Il premier non vuole proprio pensare a uno stop del governo, soprattutto ora che «l'Italia ha i conti in ordine e c'è la possibilità di raccogliere i frutti». L'orizzonte di Letta – e di Giorgio Napolitano, con il quale i contatti sono giornalieri – resta quello del semestre europeo a guida italiana (da giugno 2014). Il premier ha le idee chiare su come muoversi: «Voglio continuare la battaglia per contenere la disoccupazione giovanile, il cuore della presidenza italiana». Altro tema centrale, quello dell'unione bancaria «per evitare che i consumatori debbano pagare per gli sbagli delle banche, tutelare i risparmiatori e rendere il sistema bancario europeo più solido».
Nei suoi incontri pubblici Letta ostenta sicurezza e tranquillità, ma la preoccupazione per la tenuta del governo è fortissima a Palazzo Chigi. Anche perché i margini di manovra del premier sono praticamente assenti: come confermato nel faccia a faccia di martedì sera con il segretario democratico Guglielmo Epifani, il Pd non può permettersi alcuna azione di "salvataggio" nei confronti del Cavaliere e voterà compattamente per la decadenza nella Giunta per immunità, che si riunirà dal 9 settembre. Pena il suicidio. «Non si possono chiedere al Pd soluzioni da repubblica delle banane», è la posizione ribadita dal responsabile economico Pd, Matteo Colaninno. Né si può congelare per mesi la vicenda in Giunta – fanno trapelare da Largo del Nazareno anche in riferimento all'incontro di martedì sera tra Letta ed Epifani – in attesa del pronunciamento della Consulta come chiedono dal Pdl.

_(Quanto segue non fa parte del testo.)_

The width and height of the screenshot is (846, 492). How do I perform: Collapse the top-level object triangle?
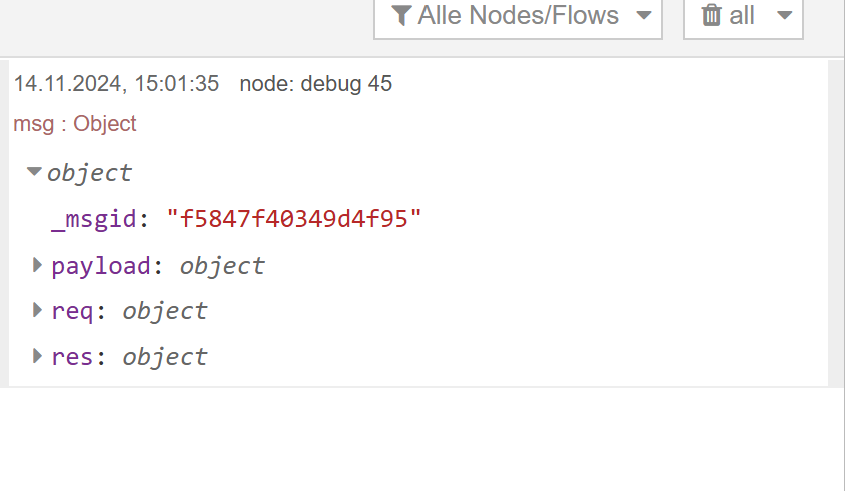35,172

La mancanza di margini di manovra per il Pd è stata naturalmente ribadita ieri sera dal premier nel suo faccia a faccia con Alfano, suo vice nonché segretario del Pdl. Un confronto molto duro, e che ha confermato il gelo e la distanza tra i due sulla questione. Alfano – che aveva avuto il compito da Berlusconi di dare un aut aut di 10 giorni al premier – ha ribadito che «non è possibile che un partito resti dentro una coalizione quando l'altro partito della coalizione fa decadere il leader del partito alleato per un atteggiammento pregiudiziale, senza alcun approfondimento, senza dunque tenere conto del parere di illustri giuristi che esprimono dubbi sulla retroattività della norma Severino». Da parte sua Letta è stato fermissimo nel ribadire che non accetta né accetterà alcuna sovrapposizione dei due piani, quello del governo e della sua prospettiva di durata e quello del voto in Senato su una questione che «va affrontata in termini guiridici e non politici».